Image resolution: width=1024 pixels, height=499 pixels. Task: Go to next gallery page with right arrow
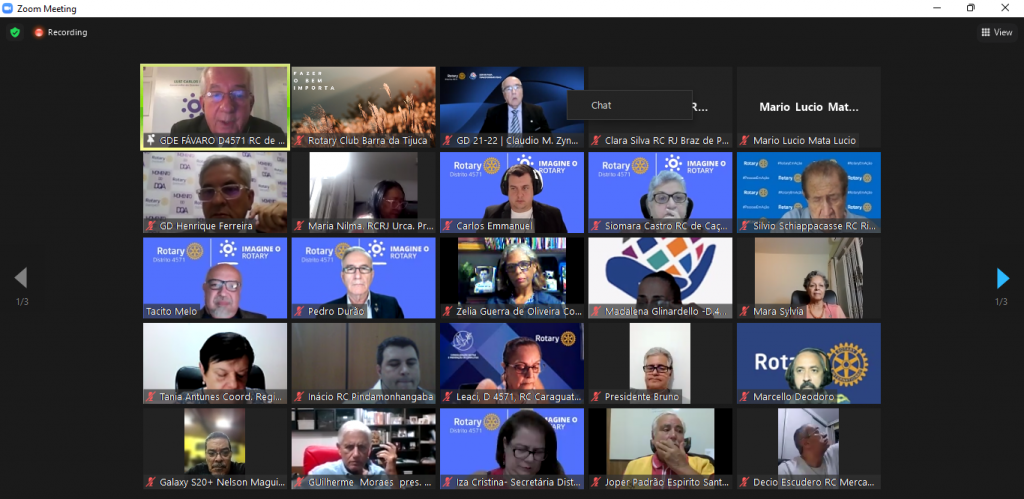click(x=1002, y=278)
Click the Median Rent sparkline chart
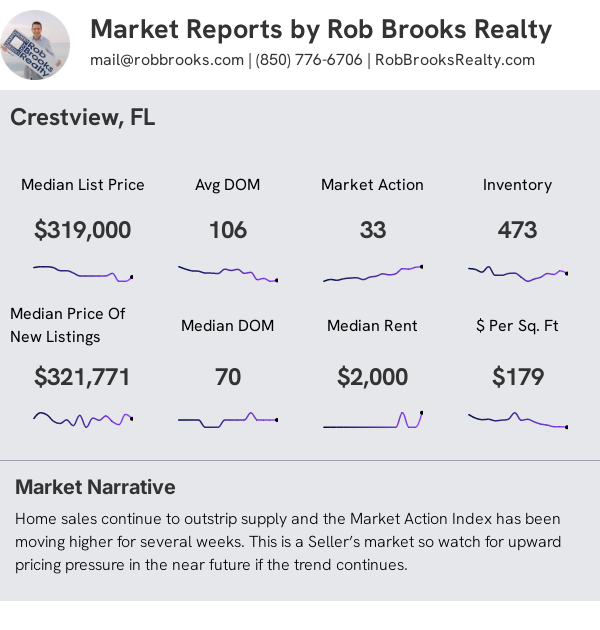600x630 pixels. click(x=373, y=419)
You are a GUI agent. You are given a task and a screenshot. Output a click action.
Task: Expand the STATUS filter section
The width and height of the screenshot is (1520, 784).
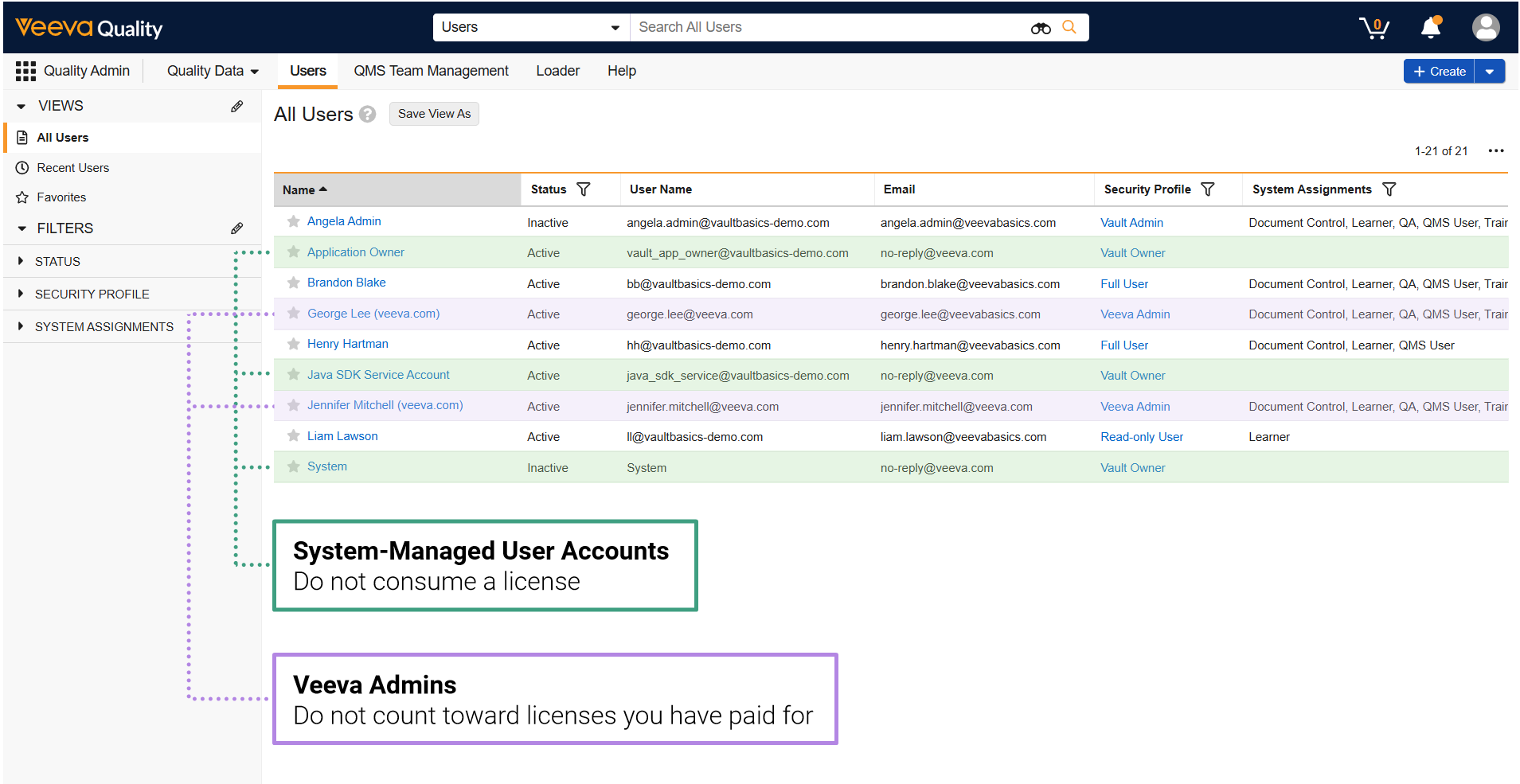coord(20,261)
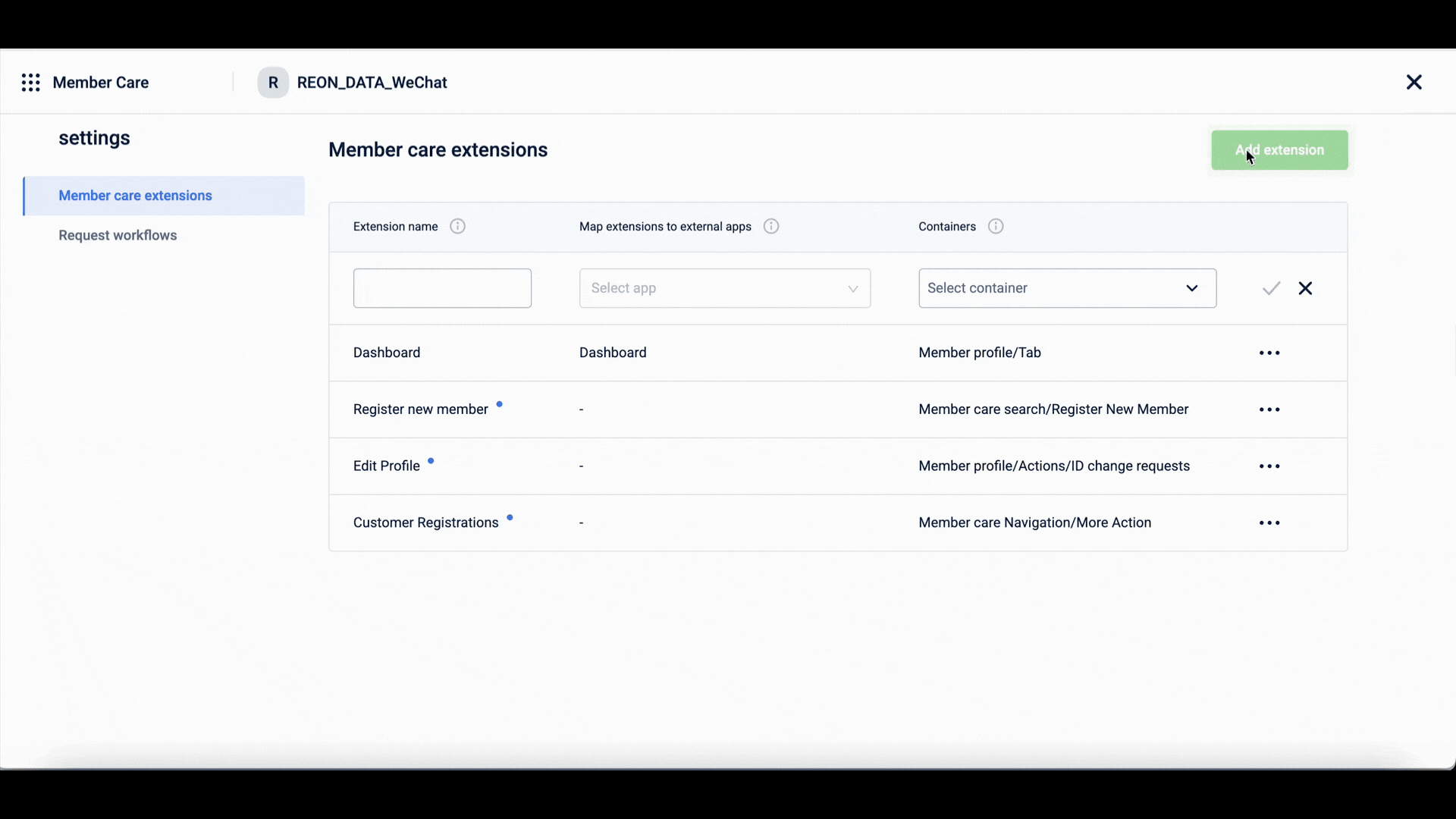This screenshot has height=819, width=1456.
Task: Open more options for Register new member
Action: tap(1269, 410)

> STATED EXERCISE: Reproduce the data above with "gallery" swapped for "carousel" and every other word left as it is. Don't include the pictures.

> EXERCISE RESPONSE:
Image resolution: width=1024 pixels, height=499 pixels. Task: Go to next carousel page with right arrow
click(x=1002, y=278)
Click the Median Rent sparkline chart
600x630 pixels. click(x=373, y=419)
You are a GUI agent. You are given a task and a screenshot. Output a click action.
Task: Expand the STATUS filter section
The width and height of the screenshot is (1520, 784).
coord(20,261)
This screenshot has height=819, width=1456.
Task: Open more options for Register new member
Action: tap(1269, 410)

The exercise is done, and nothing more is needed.